Ethics Committees: Time to Experiment with Standards

  1. John C. Fletcher; and
  2. Diane E. Hoffmann
  1. From the University of Virginia School of Medicine, Charlottesville, Virginia; the University of Maryland School of Law, Baltimore, Maryland. Requests for Reprints: John C. Fletcher, PhD, Center for Biomedical Ethics, Box 348 HSC, University of Virginia, Charlottesville, VA 22908.

    Abstract

    Ethics committees now exist in most hospitals.Their recent establishment in many institutions was a response to a 1991 mandate by the Joint Commission on Accreditation of Healthcare Organizations (JCAHO). Proposed or new legislation in a few states is elevating the status of these committees, either requiring their use in certain cases, allowing them to substitute for judicial review, or granting immunity to those who follow their advice.

    Despite these recent JCAHO and legislative developments, it is widely recognized that there is a significant lack of data on the effectiveness of these committees and that committee members often lack the requisite education and skills for effective participation in case consultation.We argue that before granting ethics committees additional authority, there is a need for more research on their performance and a period of experimentation with quality standards governing their membership and operations.

    Ethics committees for patient care issues have become a fixture in hospitals in the United States. A 1992 survey (Phillips DF. Personal communication) by the American Hospital Association found that of 5916 respondent hospitals, 3015 (51%) had such a committee. These committees had their beginnings in the area of research [1]. As early as 1966, the Public Health Service required [2] that projects submitted to the National Institutes of Health involving research with humans receive previous local group review. In 1974, federal law [3] mandated institutional review boards for institutions or other entities applying for a grant or contract to conduct research involving human subjects.

    In the area of patient care, ethics committees were established in some institutions in the 1970s in response to recommendations by the New Jersey Supreme Court in the Quinlan case [4], and later, in response to recommendations of a President's Commission [5] and the “Baby Doe” guidelines [6]. A few states have passed legislative mandates. In Maryland [7], for example, all licensed hospitals and nursing homes must have a “patient care advisory committee”. In New Jersey [8], hospital-licensing standards include a provision that a hospital have either an ethics committee or a prognosis committee. New York State has legislation [9] pending that would mandate the establishment of committees. Recent legislation has even stipulated that certain types of cases or disputes be taken to these committees. For example, the recently enacted Maryland Health Care Decisions Act [10] requires that if a disagreement exists among family members of the same class (for example, the patient's children) about termination of life support, the dispute must be referred to the institution's ethics committee; the health care provider may follow the recommendation of the committee without fear of liability for failure to obtain the appropriate consent. The Arizona Living Wills and Health Care Directives Act [11] permits that if a listed surrogate cannot be located, the patient's attending physician may make health care treatment decisions for the patient after consulting with and obtaining the recommendations of an institutional ethics committee. The proposed New York State legislation, similarly, would allow a physician to rely on the advice of an ethics committee for a patient who has no agent or close family members, thus avoiding guardianship proceedings.

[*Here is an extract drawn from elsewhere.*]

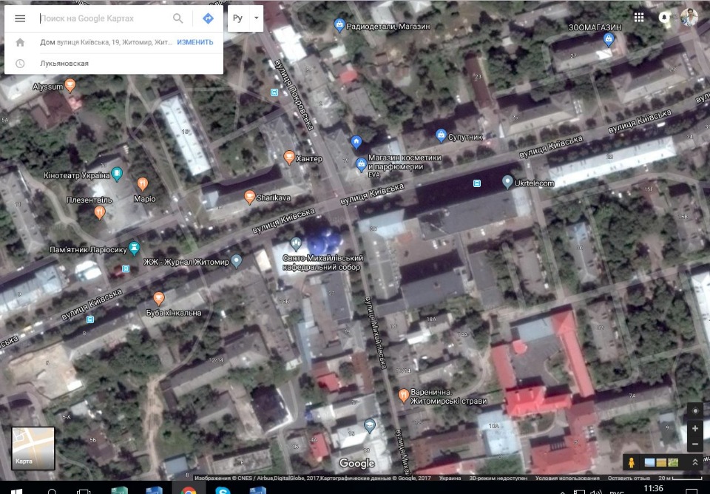The width and height of the screenshot is (710, 494).
Task: Click the ИЗМЕНИТЬ link
Action: pos(195,42)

    As ethics committees have evolved, the scope of their legitimate authority and their legal status have often been debated. In this issue of Annals, Fleetwood and Unger [12] argue against proposals to give legal immunity to those who implement recommendations of an ethics committee, as a Hawaii statute does [13]. We agree with their conclusion primarily because of the variability in what committees do and the absence of any standards by which to evaluate their performance. Thus, it is premature to grant such immunity or to otherwise elevate the status of these committees without better “quality control” of their operation [14]. At this stage of their evolution, what is needed are evaluative studies on their operations and effectiveness as well as experimentation with “quality” standards.

    In 1991, the Joint Commission on Accreditation of Healthcare Organizations (JCAHO) mandated [15] the establishment of a “mechanism” to consider ethical issues in patient care and to educate health care professionals and patients in these issues. However, it has not issued guidelines for what satisfies this bare rule. This “notably vague” [16] requirement allows for vast diversity among institutions to address ethical issues in patient care. This diversity is evident in the many names used for these “committees” (for example, “hospital ethics,” “bioethics,” “institutional ethics,” “patient care advisory,” “human rights”). Some institutions rely on individual consultants for services and may not have a committee. The similarities and important differences between committee and consultant models in the provision of bioethics services have been documented elsewhere [17]. Although our comments will focus on ethics committees, our suggestions with experimental standards may also be applicable to ethics consultants.

    A recent survey of committees [18] showed that their three most common tasks were educating clinical staff and patients about ethical issues in patient care, developing institutional policies, and providing consultative services on request. Despite this general agreement on tasks, little consensus exists about standards for education and skills necessary for membership on a committee, or for the internal operations of committees, for providing consultation as a committee member, or for procedural guidelines for the conduct of consultations.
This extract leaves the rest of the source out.